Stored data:
++++

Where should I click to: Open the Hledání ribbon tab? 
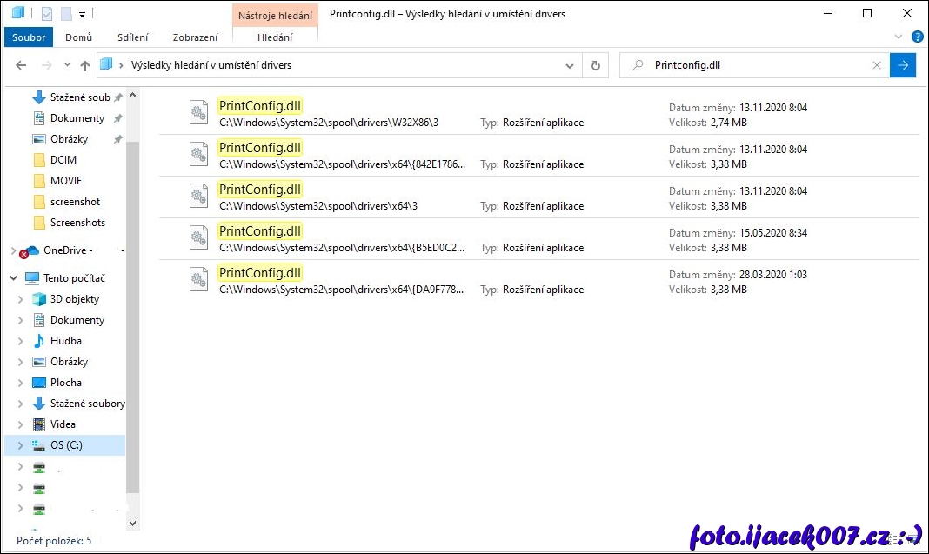click(275, 37)
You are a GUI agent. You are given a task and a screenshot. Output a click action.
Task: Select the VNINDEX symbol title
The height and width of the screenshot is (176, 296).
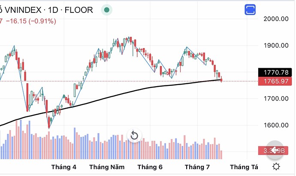[x=23, y=10]
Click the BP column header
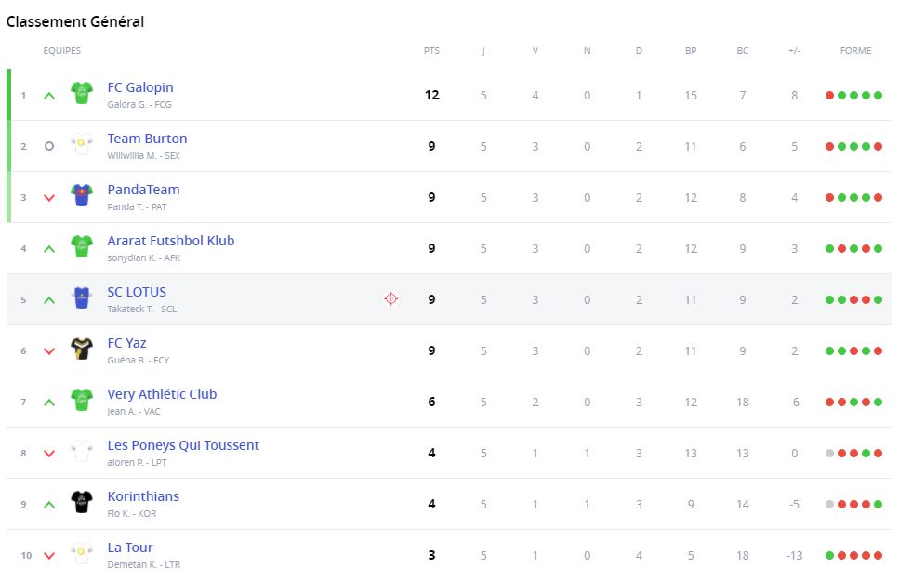 click(691, 51)
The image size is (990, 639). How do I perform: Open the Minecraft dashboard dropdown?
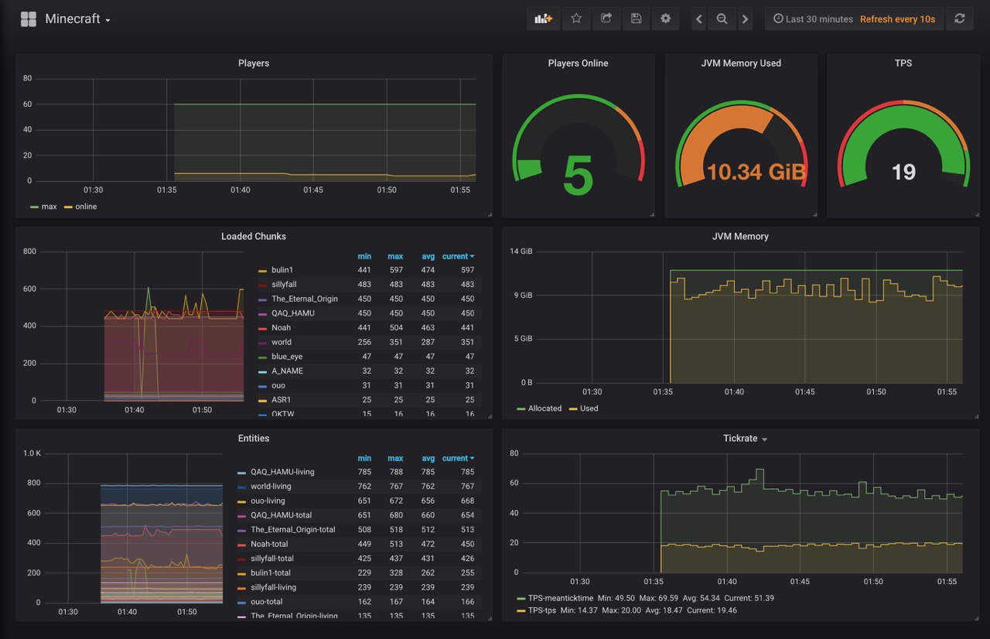[x=77, y=19]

++++

Problem statement >>
Repeat exactly, please: transcribe each entry and leave out the pictures.

Your solution >>
Where should I click to: Open the Hledání ribbon tab? 
click(275, 37)
You are a GUI agent. You are given a task and a screenshot. Output a click action.
Task: Select the VNINDEX symbol title
The height and width of the screenshot is (176, 296).
[x=23, y=10]
Click the BP column header
 click(691, 51)
The image size is (990, 639). How do I perform: Open the Minecraft dashboard dropdown?
[x=77, y=19]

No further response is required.